Scientists have engineered cartilage cells to produce an anti-inflammatory drug when under stress.
The drug blocked the destructive effects of inflammation, highlighting the potential of the approach. In the future, cartilage and replacement tissues may be "designed" to defend themselves against rejection.
Why "program" the cartilage to heal itself
Joints such as those in the knees and hands rely on cartilage tissue to prevent bones from rubbing together. Wear over a lifetime can cause cartilage to break down, and the painful condition called osteoarthritis.
Symptoms of osteoarthritis can include joint pain, stiffness, and swelling. Hundreds of millions of adults around the world live with this condition. Currently, there are no treatments to prevent or reverse its progression.
The researchers were interested in growing new cartilage in the laboratory to be able to implant it in the joints. However, joints with arthritis contain many molecules that promote chronic inflammation. This inflammation, in addition to the physical stress produced by normal movement, it can also quickly destroy replacement cartilage.
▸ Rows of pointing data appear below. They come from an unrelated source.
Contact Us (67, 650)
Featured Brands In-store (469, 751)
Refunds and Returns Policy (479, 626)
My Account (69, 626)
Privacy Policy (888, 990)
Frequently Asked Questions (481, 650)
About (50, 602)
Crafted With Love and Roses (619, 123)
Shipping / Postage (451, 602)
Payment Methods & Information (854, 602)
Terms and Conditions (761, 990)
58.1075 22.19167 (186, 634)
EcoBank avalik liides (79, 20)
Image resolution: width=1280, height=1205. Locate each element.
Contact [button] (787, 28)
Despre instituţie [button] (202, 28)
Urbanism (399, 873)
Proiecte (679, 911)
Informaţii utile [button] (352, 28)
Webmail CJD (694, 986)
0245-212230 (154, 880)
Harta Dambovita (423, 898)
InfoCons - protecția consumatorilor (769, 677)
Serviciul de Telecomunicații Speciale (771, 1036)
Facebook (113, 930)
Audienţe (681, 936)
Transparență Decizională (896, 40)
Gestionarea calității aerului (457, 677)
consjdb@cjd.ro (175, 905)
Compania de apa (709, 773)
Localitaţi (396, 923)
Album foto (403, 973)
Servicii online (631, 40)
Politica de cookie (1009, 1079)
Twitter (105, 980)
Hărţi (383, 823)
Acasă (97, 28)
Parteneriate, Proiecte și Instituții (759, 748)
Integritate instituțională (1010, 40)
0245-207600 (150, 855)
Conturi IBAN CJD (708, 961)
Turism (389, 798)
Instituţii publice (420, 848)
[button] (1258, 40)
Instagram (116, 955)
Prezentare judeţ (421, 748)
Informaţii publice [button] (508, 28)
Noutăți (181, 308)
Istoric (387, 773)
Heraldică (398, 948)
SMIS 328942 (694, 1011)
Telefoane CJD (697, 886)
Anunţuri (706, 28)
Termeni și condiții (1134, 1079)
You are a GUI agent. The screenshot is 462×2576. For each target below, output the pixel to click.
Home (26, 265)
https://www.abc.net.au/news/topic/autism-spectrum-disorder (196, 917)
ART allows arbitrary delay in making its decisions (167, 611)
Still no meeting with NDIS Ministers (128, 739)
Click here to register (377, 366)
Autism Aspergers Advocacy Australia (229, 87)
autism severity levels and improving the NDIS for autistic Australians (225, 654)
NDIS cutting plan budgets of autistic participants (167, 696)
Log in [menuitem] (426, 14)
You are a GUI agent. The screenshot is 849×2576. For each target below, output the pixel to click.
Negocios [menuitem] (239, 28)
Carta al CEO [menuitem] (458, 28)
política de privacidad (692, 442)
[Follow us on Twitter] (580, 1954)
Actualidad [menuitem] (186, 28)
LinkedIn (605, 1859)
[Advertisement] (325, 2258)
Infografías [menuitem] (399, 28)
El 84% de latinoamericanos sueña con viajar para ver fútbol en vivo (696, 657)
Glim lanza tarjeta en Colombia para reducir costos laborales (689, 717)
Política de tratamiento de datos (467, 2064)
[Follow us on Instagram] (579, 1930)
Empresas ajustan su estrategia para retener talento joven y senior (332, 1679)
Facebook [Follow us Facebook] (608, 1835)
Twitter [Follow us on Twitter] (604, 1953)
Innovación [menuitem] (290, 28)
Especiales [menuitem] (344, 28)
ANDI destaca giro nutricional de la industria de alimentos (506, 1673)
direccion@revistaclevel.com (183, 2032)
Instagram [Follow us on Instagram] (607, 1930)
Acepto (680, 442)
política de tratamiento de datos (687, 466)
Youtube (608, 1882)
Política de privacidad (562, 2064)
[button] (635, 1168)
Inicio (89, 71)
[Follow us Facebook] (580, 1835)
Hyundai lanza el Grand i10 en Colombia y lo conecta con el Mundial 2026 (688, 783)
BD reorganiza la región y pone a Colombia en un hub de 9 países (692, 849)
A research group led by Dr. Farshid Guilak of Washington University in St. Louis tested whether cartilage cells could be designed to protect themselves from inflammation. In a proof-of-concept study, the team altered the cartilage cells of the pigs to produce an anti-inflammatory molecule when you are stressed.
The results were published in Science Advances.
The researchers first identified a protein called TRPV4 in the cartilage cell membrane that detects changes within the cells under compression. They found that TRPV4 is activated by a change in the fluid in the cells called osmotic load. The protein can also be triggered by mechanical forces.
The reaction is remarkable
The team showed that, in response to stress, TRPV4 activates specific genetic pathways in cartilage cells associated with inflammation and metabolism.
Researchers have modified these genetic circuits to produce an anti-inflammatory molecule called interleukin-1 receptor antagonist (IL-1Ra). Cells with these circuits were then cultured to form cartilage.
When exposed to mechanical forces or osmotic load, the cells are engineered produced IL-1Ra. The timing and duration of production depended on the genetic circuit used.
This suggests that manufacturing could be customized by leveraging different cellular pathways that turn on and off at different times. Cartilage that thanks to bioengineering it produces "cures" at different times, and in response to different types of stimulation.
Finally, the researchers tested whether IL-1Ra production could protect cartilage cells in an inflammatory environment. An environment similar to that seen in osteoarthritis.
They therefore exposed the engineered cartilage to both an inflammatory molecule and an osmotic load for three days.
Whoever does it alone makes for three
By the end of that time, the cartilage that was not producing IL-1Ra was breaking down. Conversely, the cartilage that produced the molecule retained its structure and strength.
These results demonstrate the ability to engineer living tissues to produce their own therapeutic drugs. "We believe this strategy could allow us to program cells to deliver therapies in response to a variety of medical problems," Guilak says.